## Document excerpt
+---+
Why Monitor for Algae

August 17, 2020 carousel


Let's talk about why people monitor for algae.

The amount and type of algae can tell you a lot about the health of that system. But first, let’s cover what we’re referring to as algae. In simple terms, algae are photosynthetic organisms like plants. We can separate out the macroalgae, such as the red, brown, and green algae – sometimes referred to as seaweeds. Let’s instead focus on the microalgae, or single-celled algae.

Prokaryotes like blue-green algae lack a nucleus. This technically makes them photosynthetic bacteria, but they are still important to this discussion. There are also the eukaryotes like those that cause red and brown tides.

One thing all of these microalgae have in common is that you can find them in both freshwater and marine environments.

One major reason to monitor for algae is aquatic ecology research. This includes primary productivity like photosynthesis, system health and dynamics, and an interest in the types and abundance of algae in a system.
+---+
## Exercise data
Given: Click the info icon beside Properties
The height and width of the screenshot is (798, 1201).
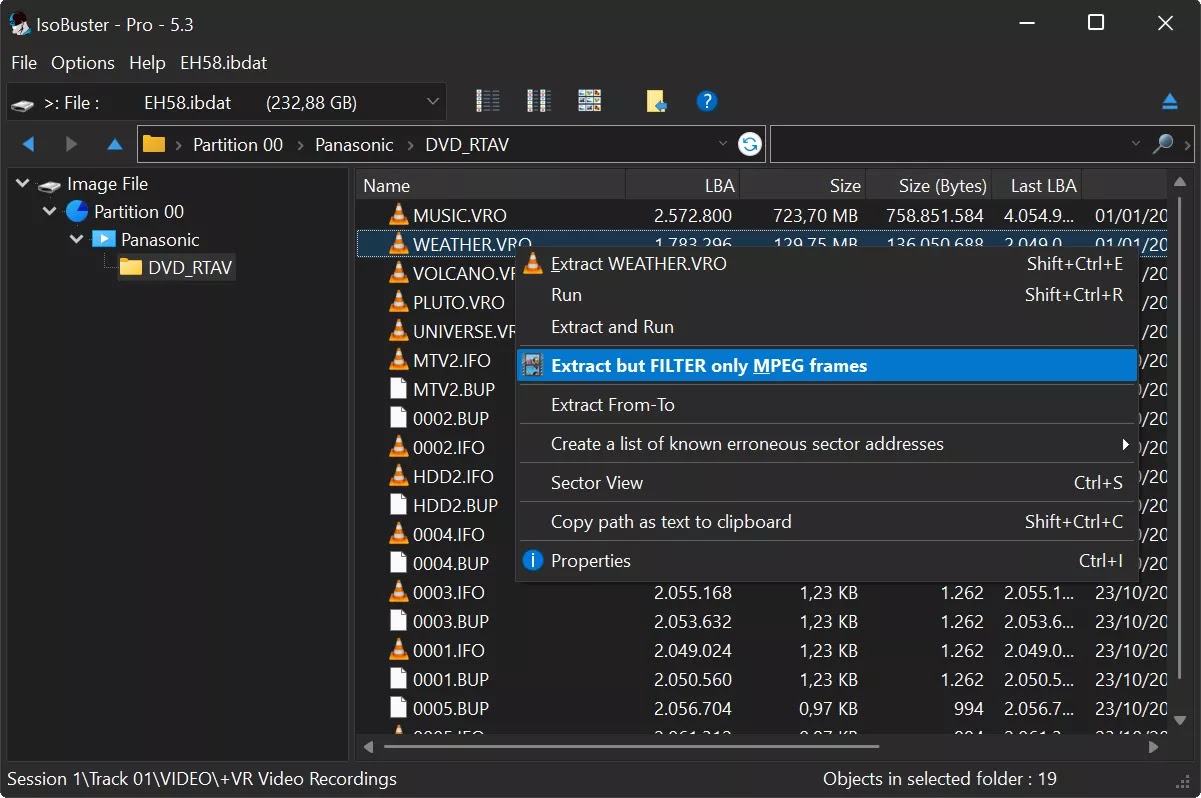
+---+
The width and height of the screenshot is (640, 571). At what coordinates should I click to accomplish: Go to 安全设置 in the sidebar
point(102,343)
+---+
## Things to do
1. Reproduce, word for word, the passage of the algae monitoring article between "August 17, 2020" and "or single-celled algae.", inclusive.
2. According to the algae monitoring article, what do prokaryotes such as blue-green algae lack?

## Answer set
1.
August 17, 2020 carousel


Let's talk about why people monitor for algae.

The amount and type of algae can tell you a lot about the health of that system. But first, let’s cover what we’re referring to as algae. In simple terms, algae are photosynthetic organisms like plants. We can separate out the macroalgae, such as the red, brown, and green algae – sometimes referred to as seaweeds. Let’s instead focus on the microalgae, or single-celled algae.

2. A nucleus.